* _What you are asked to do_
Among the entries that follow, some lines contain the word "Finns". Show all of them.

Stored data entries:
::::

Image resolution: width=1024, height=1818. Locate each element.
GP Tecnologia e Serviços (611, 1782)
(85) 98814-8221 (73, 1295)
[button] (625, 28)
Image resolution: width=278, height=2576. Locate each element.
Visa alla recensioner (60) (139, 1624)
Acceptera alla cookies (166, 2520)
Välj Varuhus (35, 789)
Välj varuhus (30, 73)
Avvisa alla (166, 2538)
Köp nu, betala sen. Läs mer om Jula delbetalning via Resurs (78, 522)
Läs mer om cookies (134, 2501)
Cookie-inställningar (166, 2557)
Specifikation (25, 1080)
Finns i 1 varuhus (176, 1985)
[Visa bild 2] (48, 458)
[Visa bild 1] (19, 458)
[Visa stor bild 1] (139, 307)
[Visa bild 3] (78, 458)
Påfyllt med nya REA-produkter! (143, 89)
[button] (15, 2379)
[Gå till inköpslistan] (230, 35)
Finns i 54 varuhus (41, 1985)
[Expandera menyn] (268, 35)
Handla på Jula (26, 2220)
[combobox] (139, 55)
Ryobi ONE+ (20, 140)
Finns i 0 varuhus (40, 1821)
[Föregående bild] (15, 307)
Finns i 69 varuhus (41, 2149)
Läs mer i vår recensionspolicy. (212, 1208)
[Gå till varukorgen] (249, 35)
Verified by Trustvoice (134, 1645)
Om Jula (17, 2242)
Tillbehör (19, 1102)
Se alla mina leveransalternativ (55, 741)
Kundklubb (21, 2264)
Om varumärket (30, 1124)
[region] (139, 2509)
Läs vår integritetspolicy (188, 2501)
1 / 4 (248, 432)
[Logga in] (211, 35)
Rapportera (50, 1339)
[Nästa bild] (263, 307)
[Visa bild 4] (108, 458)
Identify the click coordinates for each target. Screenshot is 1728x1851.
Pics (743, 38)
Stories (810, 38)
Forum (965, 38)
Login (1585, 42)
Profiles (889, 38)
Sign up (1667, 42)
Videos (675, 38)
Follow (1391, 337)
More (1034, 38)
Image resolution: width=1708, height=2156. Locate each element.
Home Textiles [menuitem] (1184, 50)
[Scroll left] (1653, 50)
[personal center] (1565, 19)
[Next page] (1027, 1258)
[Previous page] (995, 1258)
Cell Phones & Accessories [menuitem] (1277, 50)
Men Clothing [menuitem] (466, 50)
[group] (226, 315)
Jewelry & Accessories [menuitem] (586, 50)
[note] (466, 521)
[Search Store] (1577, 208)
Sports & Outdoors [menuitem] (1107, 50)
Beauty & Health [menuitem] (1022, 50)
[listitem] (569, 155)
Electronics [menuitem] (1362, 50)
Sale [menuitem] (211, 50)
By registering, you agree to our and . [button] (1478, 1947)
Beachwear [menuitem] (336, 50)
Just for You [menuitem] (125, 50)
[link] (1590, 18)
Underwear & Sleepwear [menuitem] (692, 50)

::::

* _Solution for this task_
Finns i 1 varuhus (176, 1985)
Finns i 54 varuhus (41, 1985)
Finns i 0 varuhus (40, 1821)
Finns i 69 varuhus (41, 2149)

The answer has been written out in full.